[Collected data]
>> Start
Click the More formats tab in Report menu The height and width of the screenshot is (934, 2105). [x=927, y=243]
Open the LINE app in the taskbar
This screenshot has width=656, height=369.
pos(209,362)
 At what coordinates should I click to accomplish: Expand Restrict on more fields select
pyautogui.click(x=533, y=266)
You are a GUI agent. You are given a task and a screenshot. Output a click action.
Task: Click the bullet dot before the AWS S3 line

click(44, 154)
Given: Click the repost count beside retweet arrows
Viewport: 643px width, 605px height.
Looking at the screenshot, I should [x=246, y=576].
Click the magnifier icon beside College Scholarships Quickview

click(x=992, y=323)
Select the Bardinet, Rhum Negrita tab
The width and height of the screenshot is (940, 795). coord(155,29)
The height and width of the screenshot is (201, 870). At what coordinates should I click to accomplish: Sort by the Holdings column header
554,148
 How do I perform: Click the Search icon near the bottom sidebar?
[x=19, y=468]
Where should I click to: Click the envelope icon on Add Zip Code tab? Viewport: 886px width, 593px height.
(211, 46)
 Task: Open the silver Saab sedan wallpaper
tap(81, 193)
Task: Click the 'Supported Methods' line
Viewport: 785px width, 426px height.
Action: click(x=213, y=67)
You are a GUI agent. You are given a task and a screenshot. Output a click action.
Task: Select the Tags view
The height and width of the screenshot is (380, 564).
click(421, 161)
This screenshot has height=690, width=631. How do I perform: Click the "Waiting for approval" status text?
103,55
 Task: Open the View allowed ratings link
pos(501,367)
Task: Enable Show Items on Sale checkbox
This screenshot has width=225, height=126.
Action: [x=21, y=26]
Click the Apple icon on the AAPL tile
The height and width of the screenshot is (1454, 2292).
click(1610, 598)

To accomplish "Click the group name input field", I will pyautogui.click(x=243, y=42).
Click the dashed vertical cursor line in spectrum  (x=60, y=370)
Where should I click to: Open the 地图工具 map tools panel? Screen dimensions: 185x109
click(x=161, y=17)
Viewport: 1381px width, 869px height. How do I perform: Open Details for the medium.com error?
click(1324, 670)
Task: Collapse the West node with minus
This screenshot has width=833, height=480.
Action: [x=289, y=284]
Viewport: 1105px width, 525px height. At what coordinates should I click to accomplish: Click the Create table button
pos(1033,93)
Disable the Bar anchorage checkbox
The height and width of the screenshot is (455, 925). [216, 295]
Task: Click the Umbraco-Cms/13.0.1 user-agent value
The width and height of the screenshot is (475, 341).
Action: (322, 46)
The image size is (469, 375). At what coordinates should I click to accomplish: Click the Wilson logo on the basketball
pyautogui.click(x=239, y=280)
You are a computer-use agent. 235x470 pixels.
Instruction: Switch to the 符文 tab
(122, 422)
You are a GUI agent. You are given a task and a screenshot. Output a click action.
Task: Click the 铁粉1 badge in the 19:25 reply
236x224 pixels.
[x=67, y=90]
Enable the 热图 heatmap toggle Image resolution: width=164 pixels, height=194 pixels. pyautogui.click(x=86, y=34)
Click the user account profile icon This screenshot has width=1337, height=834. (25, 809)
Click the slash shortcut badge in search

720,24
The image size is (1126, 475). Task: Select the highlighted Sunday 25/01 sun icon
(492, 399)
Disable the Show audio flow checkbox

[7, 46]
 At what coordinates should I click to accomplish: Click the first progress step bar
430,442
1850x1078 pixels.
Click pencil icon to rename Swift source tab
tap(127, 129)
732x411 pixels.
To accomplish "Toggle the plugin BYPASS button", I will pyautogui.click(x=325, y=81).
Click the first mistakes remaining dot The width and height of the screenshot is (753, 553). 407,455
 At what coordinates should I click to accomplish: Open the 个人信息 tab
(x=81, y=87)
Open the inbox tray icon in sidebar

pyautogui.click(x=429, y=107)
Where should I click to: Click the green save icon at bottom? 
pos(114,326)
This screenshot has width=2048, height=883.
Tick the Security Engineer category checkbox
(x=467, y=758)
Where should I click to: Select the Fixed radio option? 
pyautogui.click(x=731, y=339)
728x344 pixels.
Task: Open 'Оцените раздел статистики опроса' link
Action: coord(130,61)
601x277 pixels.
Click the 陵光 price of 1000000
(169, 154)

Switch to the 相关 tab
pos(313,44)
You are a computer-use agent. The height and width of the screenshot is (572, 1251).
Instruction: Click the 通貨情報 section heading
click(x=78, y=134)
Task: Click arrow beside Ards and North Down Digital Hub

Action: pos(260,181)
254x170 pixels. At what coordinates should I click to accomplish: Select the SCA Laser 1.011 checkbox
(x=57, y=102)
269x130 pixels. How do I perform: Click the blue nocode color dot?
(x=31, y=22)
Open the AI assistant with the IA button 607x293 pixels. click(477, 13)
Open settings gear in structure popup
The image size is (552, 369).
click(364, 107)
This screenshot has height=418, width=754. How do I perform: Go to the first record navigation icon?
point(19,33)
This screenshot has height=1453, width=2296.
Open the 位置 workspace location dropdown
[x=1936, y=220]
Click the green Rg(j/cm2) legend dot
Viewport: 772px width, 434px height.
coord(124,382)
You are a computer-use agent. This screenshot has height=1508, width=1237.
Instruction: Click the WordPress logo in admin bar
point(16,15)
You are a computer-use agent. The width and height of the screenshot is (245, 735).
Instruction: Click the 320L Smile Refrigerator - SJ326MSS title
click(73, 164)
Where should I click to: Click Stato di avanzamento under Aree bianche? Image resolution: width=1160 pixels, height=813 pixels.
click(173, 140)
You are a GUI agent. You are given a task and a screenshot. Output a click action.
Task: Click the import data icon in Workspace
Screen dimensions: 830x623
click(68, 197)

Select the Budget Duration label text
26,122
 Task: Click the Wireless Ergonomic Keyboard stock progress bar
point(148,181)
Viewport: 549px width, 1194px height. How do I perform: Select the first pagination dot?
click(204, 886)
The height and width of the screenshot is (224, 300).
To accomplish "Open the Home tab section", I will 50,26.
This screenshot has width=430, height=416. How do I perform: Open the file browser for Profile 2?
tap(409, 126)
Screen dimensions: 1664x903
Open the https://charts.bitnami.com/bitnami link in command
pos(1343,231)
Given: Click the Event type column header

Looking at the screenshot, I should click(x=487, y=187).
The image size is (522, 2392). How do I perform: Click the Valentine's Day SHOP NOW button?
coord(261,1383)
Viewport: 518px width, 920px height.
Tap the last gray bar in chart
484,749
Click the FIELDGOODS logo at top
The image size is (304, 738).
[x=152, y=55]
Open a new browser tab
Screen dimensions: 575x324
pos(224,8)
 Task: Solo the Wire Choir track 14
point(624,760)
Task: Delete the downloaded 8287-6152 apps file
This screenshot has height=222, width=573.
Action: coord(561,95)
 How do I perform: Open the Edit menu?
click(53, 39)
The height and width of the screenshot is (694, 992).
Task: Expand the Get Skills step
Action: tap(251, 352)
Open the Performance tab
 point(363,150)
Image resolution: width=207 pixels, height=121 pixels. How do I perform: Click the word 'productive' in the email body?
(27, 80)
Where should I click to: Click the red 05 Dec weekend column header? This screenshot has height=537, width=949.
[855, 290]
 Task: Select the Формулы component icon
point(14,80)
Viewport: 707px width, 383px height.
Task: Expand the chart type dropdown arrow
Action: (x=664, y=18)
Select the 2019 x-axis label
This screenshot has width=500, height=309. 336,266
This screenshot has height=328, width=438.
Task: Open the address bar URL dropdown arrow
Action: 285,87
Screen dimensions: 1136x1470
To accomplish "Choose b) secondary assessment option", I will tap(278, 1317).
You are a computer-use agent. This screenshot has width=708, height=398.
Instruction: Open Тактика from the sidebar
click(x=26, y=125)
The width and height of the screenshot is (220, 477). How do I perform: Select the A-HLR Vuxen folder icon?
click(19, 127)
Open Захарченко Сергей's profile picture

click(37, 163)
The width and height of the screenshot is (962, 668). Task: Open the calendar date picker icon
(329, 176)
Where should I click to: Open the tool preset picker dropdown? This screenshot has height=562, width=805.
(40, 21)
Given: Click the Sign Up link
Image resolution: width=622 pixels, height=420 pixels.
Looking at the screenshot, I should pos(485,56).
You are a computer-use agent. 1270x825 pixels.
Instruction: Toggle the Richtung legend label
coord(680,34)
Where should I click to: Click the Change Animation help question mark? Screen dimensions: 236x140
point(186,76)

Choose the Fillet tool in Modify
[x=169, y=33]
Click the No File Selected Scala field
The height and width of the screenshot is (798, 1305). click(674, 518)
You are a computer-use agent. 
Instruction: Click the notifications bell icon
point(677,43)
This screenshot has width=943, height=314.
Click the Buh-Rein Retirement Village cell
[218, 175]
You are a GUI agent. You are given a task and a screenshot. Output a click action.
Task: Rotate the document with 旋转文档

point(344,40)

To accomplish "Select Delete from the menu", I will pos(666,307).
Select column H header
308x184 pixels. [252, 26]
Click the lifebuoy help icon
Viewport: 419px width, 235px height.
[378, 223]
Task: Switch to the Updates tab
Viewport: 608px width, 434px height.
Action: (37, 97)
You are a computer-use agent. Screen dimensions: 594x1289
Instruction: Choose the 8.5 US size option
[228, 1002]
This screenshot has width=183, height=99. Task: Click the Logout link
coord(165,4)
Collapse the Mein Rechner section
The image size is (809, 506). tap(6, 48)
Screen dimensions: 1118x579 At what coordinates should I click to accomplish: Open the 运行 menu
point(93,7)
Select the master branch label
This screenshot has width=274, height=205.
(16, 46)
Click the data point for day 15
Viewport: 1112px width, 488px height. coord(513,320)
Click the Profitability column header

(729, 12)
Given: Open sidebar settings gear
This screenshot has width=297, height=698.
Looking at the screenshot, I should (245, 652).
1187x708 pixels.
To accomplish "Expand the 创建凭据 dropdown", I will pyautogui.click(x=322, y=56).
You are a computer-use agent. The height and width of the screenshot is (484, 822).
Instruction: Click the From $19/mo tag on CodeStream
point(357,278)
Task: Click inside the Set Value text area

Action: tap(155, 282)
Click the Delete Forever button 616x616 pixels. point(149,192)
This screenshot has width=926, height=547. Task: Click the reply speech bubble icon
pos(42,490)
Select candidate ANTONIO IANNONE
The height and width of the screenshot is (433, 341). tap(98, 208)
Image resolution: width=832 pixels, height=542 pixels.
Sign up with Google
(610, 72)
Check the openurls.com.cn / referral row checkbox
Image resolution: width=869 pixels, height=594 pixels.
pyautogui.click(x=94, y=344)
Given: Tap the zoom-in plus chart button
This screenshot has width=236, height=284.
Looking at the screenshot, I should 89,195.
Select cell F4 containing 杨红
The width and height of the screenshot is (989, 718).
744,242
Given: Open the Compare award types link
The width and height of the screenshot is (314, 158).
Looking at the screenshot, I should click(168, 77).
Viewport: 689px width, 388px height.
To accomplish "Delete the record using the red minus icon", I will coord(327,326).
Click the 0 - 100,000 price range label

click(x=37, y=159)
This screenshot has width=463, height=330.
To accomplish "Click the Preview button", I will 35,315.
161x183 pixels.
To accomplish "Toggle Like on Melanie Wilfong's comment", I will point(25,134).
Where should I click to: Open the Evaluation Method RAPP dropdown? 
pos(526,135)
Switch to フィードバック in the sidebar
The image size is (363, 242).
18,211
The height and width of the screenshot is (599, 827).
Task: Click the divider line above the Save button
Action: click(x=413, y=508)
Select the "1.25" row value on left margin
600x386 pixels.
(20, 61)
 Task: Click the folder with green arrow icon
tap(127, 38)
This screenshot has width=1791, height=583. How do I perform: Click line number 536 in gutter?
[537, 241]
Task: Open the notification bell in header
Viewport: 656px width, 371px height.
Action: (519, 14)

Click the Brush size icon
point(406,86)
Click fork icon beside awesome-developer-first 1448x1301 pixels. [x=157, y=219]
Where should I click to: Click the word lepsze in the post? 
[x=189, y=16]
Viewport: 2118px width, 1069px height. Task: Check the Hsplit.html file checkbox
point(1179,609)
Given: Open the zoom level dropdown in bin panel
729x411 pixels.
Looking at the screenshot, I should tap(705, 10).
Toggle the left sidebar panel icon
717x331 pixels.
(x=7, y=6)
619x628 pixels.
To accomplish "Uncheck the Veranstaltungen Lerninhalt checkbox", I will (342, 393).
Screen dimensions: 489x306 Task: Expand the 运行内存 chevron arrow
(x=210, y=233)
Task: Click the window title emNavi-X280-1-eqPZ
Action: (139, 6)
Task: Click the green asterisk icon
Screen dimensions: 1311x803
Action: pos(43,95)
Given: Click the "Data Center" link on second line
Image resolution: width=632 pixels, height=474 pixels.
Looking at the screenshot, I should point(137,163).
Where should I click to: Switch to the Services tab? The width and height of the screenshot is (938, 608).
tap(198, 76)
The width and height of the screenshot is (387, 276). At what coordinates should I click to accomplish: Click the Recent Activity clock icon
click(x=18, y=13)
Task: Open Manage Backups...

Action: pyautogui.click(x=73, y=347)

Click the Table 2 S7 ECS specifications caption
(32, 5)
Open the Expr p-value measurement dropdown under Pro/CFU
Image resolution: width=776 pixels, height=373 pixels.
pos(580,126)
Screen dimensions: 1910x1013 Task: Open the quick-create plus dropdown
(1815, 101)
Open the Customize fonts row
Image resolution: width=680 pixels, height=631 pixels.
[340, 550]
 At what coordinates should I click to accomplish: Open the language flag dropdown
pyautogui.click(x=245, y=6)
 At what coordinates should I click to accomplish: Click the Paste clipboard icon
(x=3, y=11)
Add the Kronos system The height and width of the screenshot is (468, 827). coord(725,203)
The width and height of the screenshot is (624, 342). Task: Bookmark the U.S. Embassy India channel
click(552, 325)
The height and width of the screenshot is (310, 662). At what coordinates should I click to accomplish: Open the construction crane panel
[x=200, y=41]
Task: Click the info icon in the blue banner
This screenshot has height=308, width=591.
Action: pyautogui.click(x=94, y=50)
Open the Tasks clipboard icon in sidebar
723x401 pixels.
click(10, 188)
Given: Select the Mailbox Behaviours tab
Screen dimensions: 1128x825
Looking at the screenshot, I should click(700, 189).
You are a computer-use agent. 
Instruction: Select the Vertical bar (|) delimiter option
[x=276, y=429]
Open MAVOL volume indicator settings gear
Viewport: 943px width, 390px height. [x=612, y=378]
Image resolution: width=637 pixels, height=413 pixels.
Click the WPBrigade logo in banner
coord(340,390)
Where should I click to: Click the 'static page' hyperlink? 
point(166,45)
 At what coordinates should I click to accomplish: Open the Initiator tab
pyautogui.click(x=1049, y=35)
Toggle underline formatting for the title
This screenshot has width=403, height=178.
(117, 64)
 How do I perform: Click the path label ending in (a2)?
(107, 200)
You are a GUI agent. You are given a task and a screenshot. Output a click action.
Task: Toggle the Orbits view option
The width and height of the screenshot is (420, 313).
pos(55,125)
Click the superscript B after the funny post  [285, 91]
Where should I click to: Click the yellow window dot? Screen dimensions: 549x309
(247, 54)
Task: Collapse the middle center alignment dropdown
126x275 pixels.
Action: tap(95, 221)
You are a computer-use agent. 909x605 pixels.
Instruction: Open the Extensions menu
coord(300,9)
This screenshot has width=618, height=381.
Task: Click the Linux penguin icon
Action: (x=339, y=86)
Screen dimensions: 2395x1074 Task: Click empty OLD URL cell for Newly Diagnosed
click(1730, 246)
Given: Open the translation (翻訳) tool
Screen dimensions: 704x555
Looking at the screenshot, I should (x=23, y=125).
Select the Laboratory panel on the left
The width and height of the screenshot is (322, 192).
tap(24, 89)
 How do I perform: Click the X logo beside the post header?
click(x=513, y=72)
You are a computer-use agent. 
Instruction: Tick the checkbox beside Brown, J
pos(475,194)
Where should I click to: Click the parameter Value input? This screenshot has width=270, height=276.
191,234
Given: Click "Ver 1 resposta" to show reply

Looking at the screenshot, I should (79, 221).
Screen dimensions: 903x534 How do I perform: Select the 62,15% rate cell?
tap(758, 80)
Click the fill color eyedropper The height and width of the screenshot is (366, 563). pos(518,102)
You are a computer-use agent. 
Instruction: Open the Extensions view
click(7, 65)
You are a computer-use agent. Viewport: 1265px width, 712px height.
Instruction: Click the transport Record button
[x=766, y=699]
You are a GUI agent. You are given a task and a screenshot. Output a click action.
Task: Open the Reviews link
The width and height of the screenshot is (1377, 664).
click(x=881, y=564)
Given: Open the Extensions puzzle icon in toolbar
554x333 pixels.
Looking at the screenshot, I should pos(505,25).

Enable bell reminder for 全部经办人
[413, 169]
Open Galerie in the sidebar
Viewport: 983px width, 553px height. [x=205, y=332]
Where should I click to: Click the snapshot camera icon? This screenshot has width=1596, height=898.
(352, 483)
>> End
**What the task requires:**
Give the lines from the beginning of the collected data through the line containing "click(44, 154)", inclusive, as a JSON list of strings, one string per line, with blank lines omitted.

**The reply:**
[
  "Click the More formats tab in Report menu The height and width of the screenshot is (934, 2105). [x=927, y=243]",
  "Open the LINE app in the taskbar",
  "This screenshot has width=656, height=369.",
  "pos(209,362)",
  " At what coordinates should I click to accomplish: Expand Restrict on more fields select",
  "pyautogui.click(x=533, y=266)",
  "You are a GUI agent. You are given a task and a screenshot. Output a click action.",
  "Task: Click the bullet dot before the AWS S3 line",
  "click(44, 154)"
]